Figure 8. 3-year risk and 5-year risk of type 2 diabetes by admission glucose among patients with 5 or more years of follow-up.

The solid lines represent the predicted risk with ribbons indicating the 95% CIs obtained from a logistic regression model of each outcome on glucose, glucose-squared, and glucose-cubed, adjusting for age and sex.

doi:10.1371/journal.pmed.1001708.g008

Systematic Review

From the 2,555 titles identified 2,514 irrelevant or duplicate articles were excluded. On full-text review, 13 of the 41 remaining articles met the selection criteria [14][20],[23],[24],[27],[38][40]. All but two studies were single centre and the majority recruited only patients with specific diseases, most commonly acute coronary disease or stroke. Inclusion/exclusion criteria were heterogeneous in terms of age and other risk factors, as were definitions of stress hyperglycaemia and subsequent diabetes. Only five studies had more than 12 weeks follow-up (range 2.5–5 years) and of these, with the exception of one study that followed up more than 95% of 2,215 people with community acquired pneumonia [20], the completeness of follow-up was low. The resultant estimates for subsequent risk of type 2 diabetes according to stress hyperglycaemia therefore varied from 7% to 36%, and results were not presented stratified by age and/or sex (Table S7).

Discussion

Admission glucose is measured routinely on emergency hospitalisation, and is above the (symptomatic) cut-point for diagnosis of diabetes (7.0 mmol/l) in over one-quarter of patients. Clinicians are unclear as to the longer term significance of an elevated glucose. Our study is the first, to our knowledge, to report the long term risk of diabetes in this group of patients on a population level. We report that the 3-year risk of type 2 diabetes was <1% for patients with a glucose of ≤5 mmol/l and increased linearly to approximately 15% at 15 mmol/l, above which there was no further increase in risk. The 3-year risks at the WHO diabetes diagnostic cut-points for fasting (7 mmol/) and random (11.1 mmol/l) glucose [34] were 3% and 10%, respectively. One in four and one in 40 patients had a glucose level above these respective cut-points. For the first time, to our knowledge, these results will allow doctors to inform patients of their future risk of diabetes and will direct future guidelines on the appropriate follow-up of abnormal hospital glucose results.

Our findings confirm that single measures using the WHO cut-points for diagnosing diabetes, which are not based upon studies that measured glucose in the emergency setting [34], cannot be directly applied in acutely unwell patients with hyperglycaemia. Indeed, we found that 90% of patients with an admission glucose of 11.1 mmol/l were not diagnosed with diabetes within 3 years of discharge from hospital. This figure is likely to be lower in populations with a higher baseline risk of diabetes, but even for settings where the baseline risk of diabetes is 4-fold higher, we would still expect fewer than half of patients with an admission glucose of 11.1 mmol/l to be diagnosed with diabetes within 3 years. As such, for most countries and health care systems, clinicians treating patients in whom a high glucose is detected during an emergency hospital admission can be reassured that the most likely diagnosis is stress hyperglycaemia rather than type 2 diabetes.

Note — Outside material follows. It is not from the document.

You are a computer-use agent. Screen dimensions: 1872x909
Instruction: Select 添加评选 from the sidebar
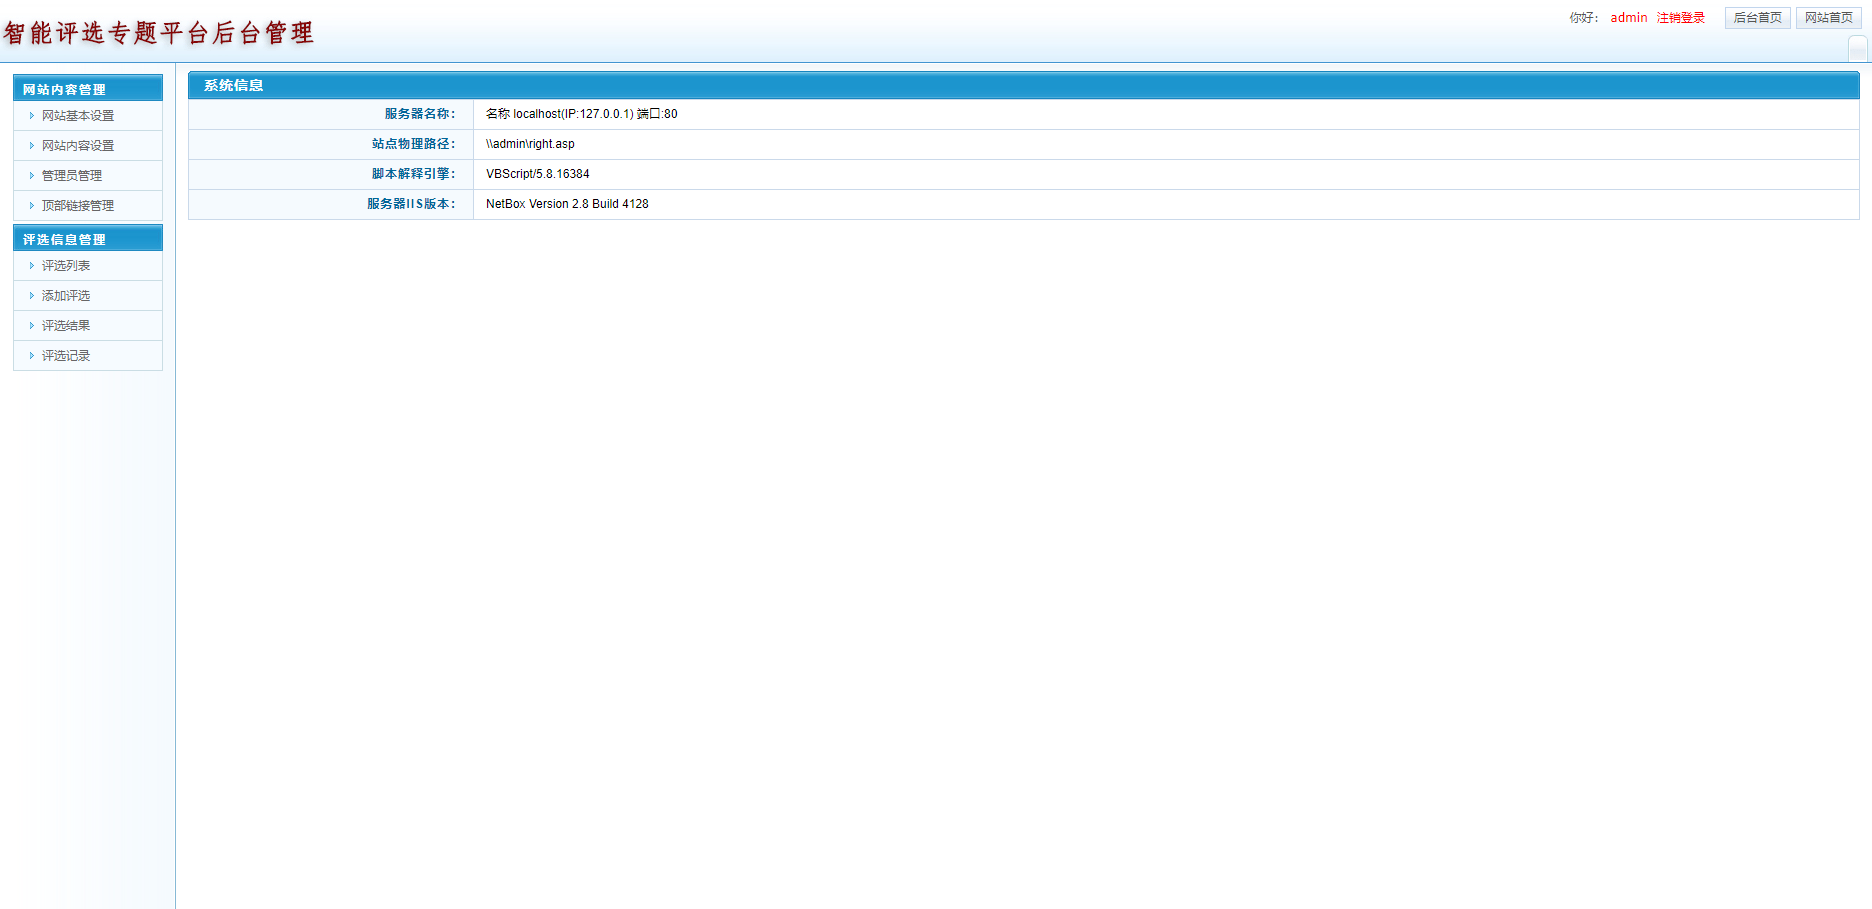coord(65,296)
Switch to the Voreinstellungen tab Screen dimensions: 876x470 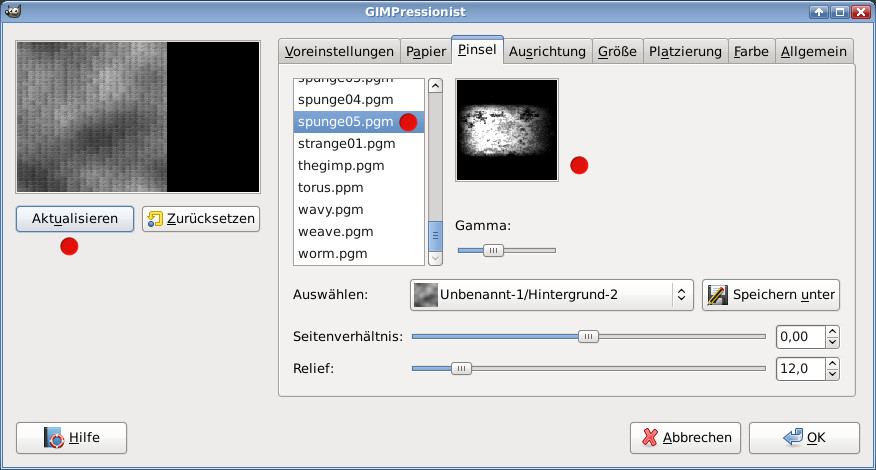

Consistent with previous reports, we also found that high admission glucose was associated with increased mortality [1],[2],[4][8], and that the association was stronger for deaths related to vascular diseases compared to other causes of death. The association for mortality was, however, 2-fold to 5-fold weaker than the association for type 2 diabetes. This weaker association, in relative terms, may partly explain why death did not appear to be a “competing risk” for incident type 2 diabetes, that is increased deaths among patients with high blood glucose levels, compared to those with lower blood glucose levels, did not have an important impact on the relationship between admission glucose and incidence of type 2 diabetes.

Nevertheless, there were around six more deaths per 100 person-years among patients with glucose levels above 11.1 mmol/l, compared to patients with glucose <6.1 mmol/l, which is a large absolute difference in mortality rate. Moreover, the association with mortality was only slightly attenuated on adjusting for age, sex, socio-economic deprivation, comorbidity, COPD, and medical specialty. Consequently, patients with hyperglycaemia can be considered to be at considerably higher risk of both death and diabetes.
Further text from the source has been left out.